- Listed records -
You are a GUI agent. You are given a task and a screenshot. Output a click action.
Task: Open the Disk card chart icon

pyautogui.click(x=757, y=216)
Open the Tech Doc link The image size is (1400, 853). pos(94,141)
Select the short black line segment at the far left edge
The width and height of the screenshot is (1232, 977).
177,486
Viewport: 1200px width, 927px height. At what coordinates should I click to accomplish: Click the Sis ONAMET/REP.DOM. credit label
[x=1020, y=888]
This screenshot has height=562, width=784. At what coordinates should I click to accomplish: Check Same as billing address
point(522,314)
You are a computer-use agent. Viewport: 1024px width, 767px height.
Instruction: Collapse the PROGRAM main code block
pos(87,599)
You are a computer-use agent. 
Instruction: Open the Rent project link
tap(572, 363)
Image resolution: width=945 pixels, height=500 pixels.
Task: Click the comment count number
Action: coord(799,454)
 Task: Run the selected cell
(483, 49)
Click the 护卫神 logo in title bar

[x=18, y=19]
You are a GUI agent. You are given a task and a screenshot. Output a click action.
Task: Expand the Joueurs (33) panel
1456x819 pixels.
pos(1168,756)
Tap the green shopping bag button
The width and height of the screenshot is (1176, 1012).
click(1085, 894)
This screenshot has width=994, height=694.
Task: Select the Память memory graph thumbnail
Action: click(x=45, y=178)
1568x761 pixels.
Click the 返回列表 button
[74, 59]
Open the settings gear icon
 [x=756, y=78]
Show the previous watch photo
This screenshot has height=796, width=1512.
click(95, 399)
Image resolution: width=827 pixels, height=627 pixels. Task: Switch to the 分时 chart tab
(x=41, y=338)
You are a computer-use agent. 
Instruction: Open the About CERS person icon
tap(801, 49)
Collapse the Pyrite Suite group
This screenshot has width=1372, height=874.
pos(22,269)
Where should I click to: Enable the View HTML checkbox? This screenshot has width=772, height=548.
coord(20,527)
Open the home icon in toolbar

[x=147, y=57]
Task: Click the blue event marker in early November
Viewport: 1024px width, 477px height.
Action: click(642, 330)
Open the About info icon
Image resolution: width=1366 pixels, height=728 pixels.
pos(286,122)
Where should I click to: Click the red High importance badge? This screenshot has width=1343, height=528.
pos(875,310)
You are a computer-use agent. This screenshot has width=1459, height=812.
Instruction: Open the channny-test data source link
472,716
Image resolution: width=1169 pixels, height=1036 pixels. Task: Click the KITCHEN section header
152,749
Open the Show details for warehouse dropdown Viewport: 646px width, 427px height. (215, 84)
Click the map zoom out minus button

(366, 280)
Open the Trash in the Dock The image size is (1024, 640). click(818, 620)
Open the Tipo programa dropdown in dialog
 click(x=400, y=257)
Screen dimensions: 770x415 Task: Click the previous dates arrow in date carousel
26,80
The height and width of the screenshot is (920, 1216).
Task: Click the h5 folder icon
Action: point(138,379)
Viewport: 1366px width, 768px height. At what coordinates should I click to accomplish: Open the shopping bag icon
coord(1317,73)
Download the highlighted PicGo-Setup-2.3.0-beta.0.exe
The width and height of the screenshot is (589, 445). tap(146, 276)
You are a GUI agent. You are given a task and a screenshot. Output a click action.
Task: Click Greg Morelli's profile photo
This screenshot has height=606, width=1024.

- Task -
Please repeat each line above exactly.

- Task answer -
You are a GUI agent. You are given a task and a screenshot. Output a click action.
Task: Open the Disk card chart icon

pyautogui.click(x=757, y=216)
Open the Tech Doc link The image size is (1400, 853). pos(94,141)
Select the short black line segment at the far left edge
The width and height of the screenshot is (1232, 977).
177,486
Viewport: 1200px width, 927px height. At what coordinates should I click to accomplish: Click the Sis ONAMET/REP.DOM. credit label
[x=1020, y=888]
This screenshot has height=562, width=784. At what coordinates should I click to accomplish: Check Same as billing address
point(522,314)
You are a computer-use agent. Viewport: 1024px width, 767px height.
Instruction: Collapse the PROGRAM main code block
pos(87,599)
You are a computer-use agent. 
Instruction: Open the Rent project link
tap(572, 363)
Image resolution: width=945 pixels, height=500 pixels.
Task: Click the comment count number
Action: coord(799,454)
 Task: Run the selected cell
(483, 49)
Click the 护卫神 logo in title bar

[x=18, y=19]
You are a GUI agent. You are given a task and a screenshot. Output a click action.
Task: Expand the Joueurs (33) panel
1456x819 pixels.
pos(1168,756)
Tap the green shopping bag button
The width and height of the screenshot is (1176, 1012).
click(1085, 894)
This screenshot has width=994, height=694.
Task: Select the Память memory graph thumbnail
Action: click(x=45, y=178)
1568x761 pixels.
Click the 返回列表 button
[74, 59]
Open the settings gear icon
 [x=756, y=78]
Show the previous watch photo
This screenshot has height=796, width=1512.
click(95, 399)
Image resolution: width=827 pixels, height=627 pixels. Task: Switch to the 分时 chart tab
(x=41, y=338)
You are a computer-use agent. 
Instruction: Open the About CERS person icon
tap(801, 49)
Collapse the Pyrite Suite group
This screenshot has width=1372, height=874.
pos(22,269)
Where should I click to: Enable the View HTML checkbox? This screenshot has width=772, height=548.
coord(20,527)
Open the home icon in toolbar

[x=147, y=57]
Task: Click the blue event marker in early November
Viewport: 1024px width, 477px height.
Action: click(642, 330)
Open the About info icon
Image resolution: width=1366 pixels, height=728 pixels.
pos(286,122)
Where should I click to: Click the red High importance badge? This screenshot has width=1343, height=528.
pos(875,310)
You are a computer-use agent. This screenshot has width=1459, height=812.
Instruction: Open the channny-test data source link
472,716
Image resolution: width=1169 pixels, height=1036 pixels. Task: Click the KITCHEN section header
152,749
Open the Show details for warehouse dropdown Viewport: 646px width, 427px height. (215, 84)
Click the map zoom out minus button

(366, 280)
Open the Trash in the Dock The image size is (1024, 640). click(818, 620)
Open the Tipo programa dropdown in dialog
 click(x=400, y=257)
Screen dimensions: 770x415 Task: Click the previous dates arrow in date carousel
26,80
The height and width of the screenshot is (920, 1216).
Task: Click the h5 folder icon
Action: point(138,379)
Viewport: 1366px width, 768px height. At what coordinates should I click to accomplish: Open the shopping bag icon
coord(1317,73)
Download the highlighted PicGo-Setup-2.3.0-beta.0.exe
The width and height of the screenshot is (589, 445). tap(146, 276)
You are a GUI agent. You are given a task and a screenshot. Output a click action.
Task: Click Greg Morelli's profile photo
This screenshot has height=606, width=1024.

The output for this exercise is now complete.